Oleh: Alfiya Mustika Ningtiyas
Ki Hajar Dewantara Lahir di Yogyakarta pada tanggal 2 Mei 1889.Terlahir dengan nama Raden Mas Soewardi Soeryaningrat. Ia berasal dari lingkungan keluarga kraton Yogyakarta. Raden Mas Soewardi Soeryaningrat, saat genap berusia 40 tahun menurut hitungan Tahun Caka, berganti nama menjadi Ki Hadjar Dewantara. Semenjak saat itu, ia tidak lagi menggunakan gelar kebangsawanan di depan namanya.
Dalam berbagai sumber tulisan tentang pendidikan Ki Hadjar Dewantara, Pendidikan harus dimulai dari persamaan persepsi pemangku pendidikan tentang mendidik itu sendiri. Menurut Kihajar Dewantara mendidik dalam arti yang sesungguhnya adalah proses memanusiakan manusia (humanisasi), yakni pengangkatan manusia ke taraf insani. Di dalam mendidik ada pembelajaran yang merupakan komunikasi eksistensi manusiawi yang otentik kepada manusia, untuk dimiliki, dilanjutkan dan disempurnakan. Jadi sesungguhnya pendidikan adalah usaha bangsa ini membawa manusia Indonesia keluar dari kebodohan, dengan membuka tabir aktual-transenden dari sifat alami manusia (humanis).
Menurut Ki Hajar Dewantara tujuan pendidikan adalah “penguasaan diri” sebab di sinilah pendidikan memanusiawikan manusia (humanisasi). Penguasaan diri merupakan langkah yang harus dituju untuk tercapainya pendidikan yang mamanusiawikan manusia. Ketika setiap peserta didik mampu menguasai dirinya, mereka akan mampu juga menentukan sikapnya. Dengan demikian akan tumbuh sikap yang mandiri dan dewasa. Dalam konsep pendidikan Ki Hadjar Dewantara ada 2 hal yang harus dibedakan yaitu sistem “Pengajaran” dan “Pendidikan” yang harus bersinergis satu sama lain.
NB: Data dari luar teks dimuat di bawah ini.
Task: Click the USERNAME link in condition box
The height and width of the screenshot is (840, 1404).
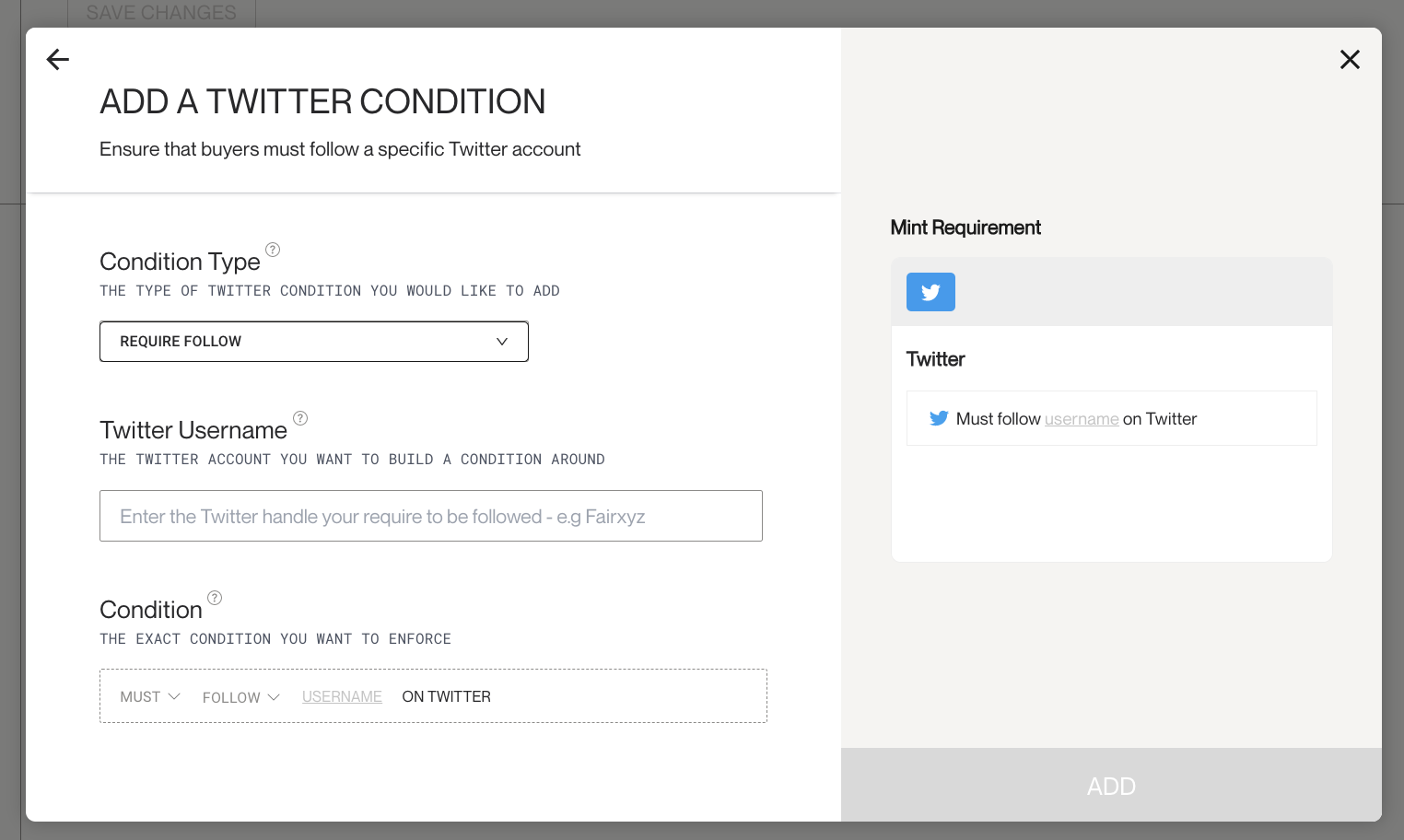Action: [x=342, y=697]
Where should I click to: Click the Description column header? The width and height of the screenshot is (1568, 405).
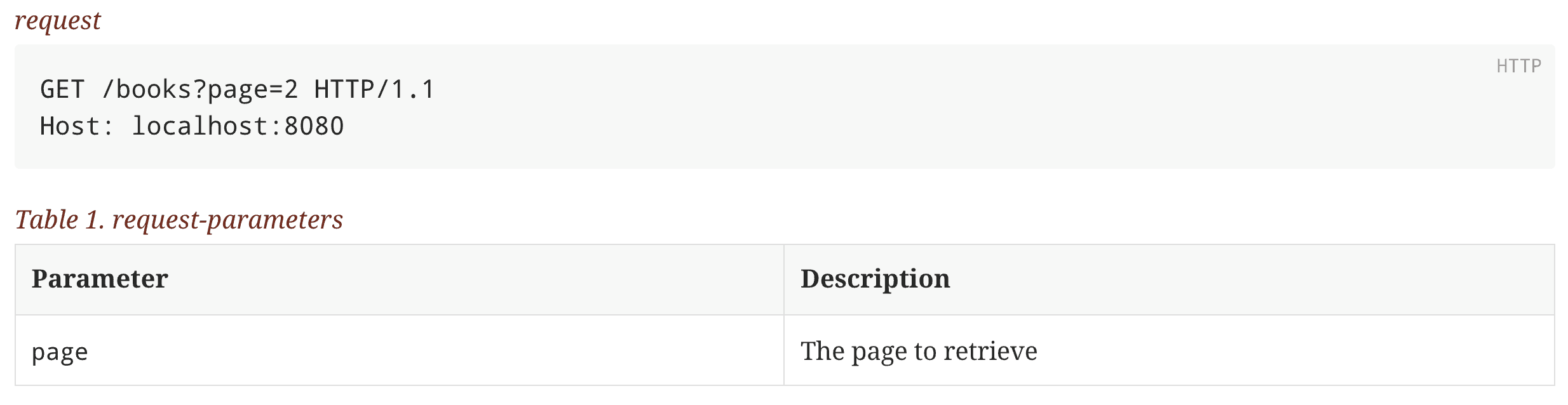tap(875, 279)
Pengajaran bersifat memerdekakan manusia dari aspek hidup lahiriah (kemiskinan dan kebodohan). Sedangkan pendidikan lebih memerdekakan manusia dari aspek hidup batin (otonomi berpikir dan mengambil keputusan, martabat, mentalitas demokratik).
Keinginan yang kuat dari Ki Hajar Dewantara untuk generasi bangsa ini dan mengingat pentingnya guru yang memiliki kelimpahan mentalitas, moralitas dan spiritualitas. Beliau sendiri untuk kepentingan mendidik, meneladani dan pendidikan generasi bangsa ini telah mengubah namanya dari ningratnya sebagai Raden Mas Soewardi Suryaningrat menjadi Ki Hajar dewantara. Perubahan nama tersebut dapat dimakna bahwa beliau ingin menunjukkan perubahan sikap ningratnya menjadi pendidik, yaitu dari satria pinandita ke pinandita satria yaitu dari pahlawan yang berwatak guru spiritual ke guru spiritual yang berjiwa ksatria, yang mempersiapkan diri dan peserta didik untuk melindungi bangsa dan Negara ini.
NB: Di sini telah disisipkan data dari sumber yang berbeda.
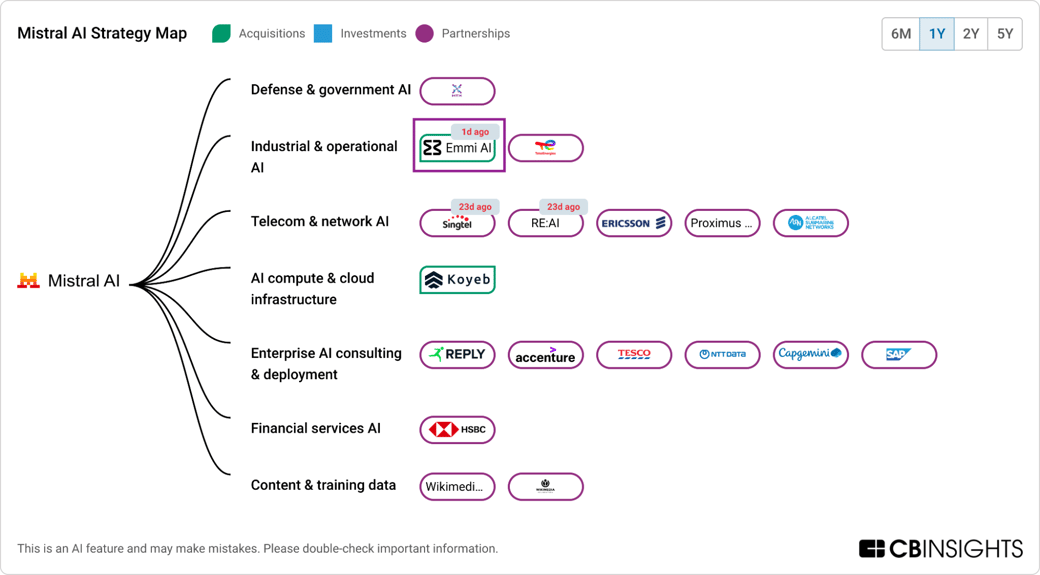Click the active 1Y range tab
The width and height of the screenshot is (1040, 575).
point(937,34)
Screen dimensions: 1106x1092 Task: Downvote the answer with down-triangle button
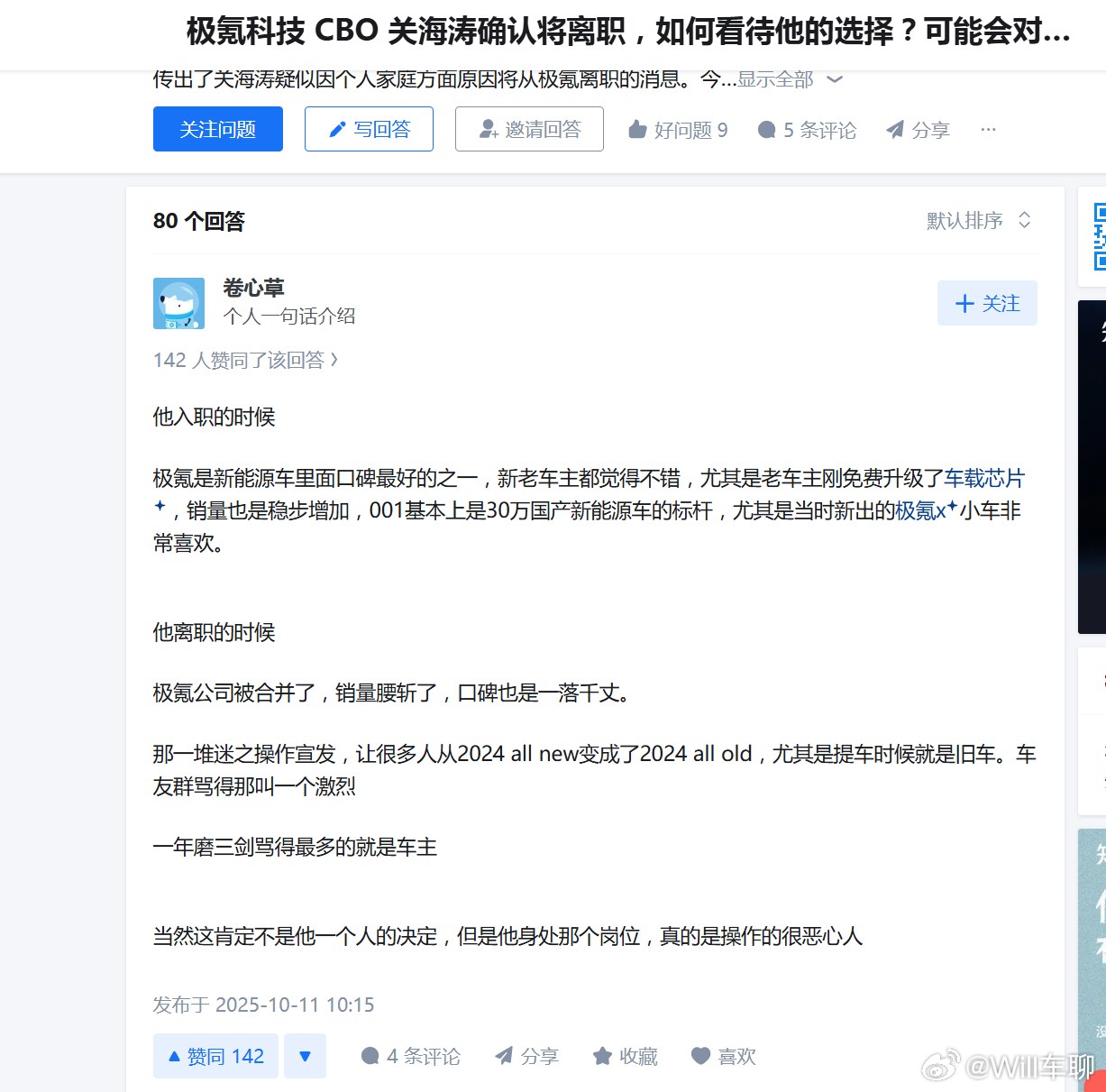pos(305,1056)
Bagi Ki Hajar Dewantara, para guru hendaknya menjadi pribadi yang bermutu dalam kepribadian dan spiritualitas, baru kemudian menyediakan diri untuk menjadi pahlawan dan juga menyiapkan para peserta didik untuk menjadi pembela nusa dan bangsa. Yang utama sebagai pendidik adalah fungsinya sebagai model keteladanan dan sebagai fasilitator kelas.
Nama Hajar Dewantara sendiri memiliki makna sebagai guru yang mengajarkan kebaikan, keluhuran, keutamaan. Pendidik atau Sang Hajar adalah seseorang yang memiliki kelebihan di bidang keagamaan dan keimanan, sekaligus masalah-masalah sosial kemasyarakatan. Modelnya adalah Kyai Semar (menjadi perantara antara Tuhan dan manusia, mewujudkan kehendak Tuhan di dunia ini). Sebagai pendidik yang merupakan perantara Tuhan maka guru sejati sebenarnya adalah berwatak pandita juga, yaitu mampu menyampaikan kehendak Tuhan dan membawa keselamatan. Menerjemahkan dari konsep pendidikan Ki Hajar Dewantara tersebut, maka banyak pakar menyepakati bahwa pendidikan di Indonesia haruslah memiliki 3 Landasan filosofis, yaitu nasionalistik, universalistic dan spiritualistic. Nasionalistik maksudnya adalah budaya nasional, bangsa yang merdeka dan independen baik secara politis, ekonomis, maupun spiritual. Universal artinya berdasarkan pada hukum alam (natural law), segala sesuatu merupakan perwujudan dari kehendak Tuhan.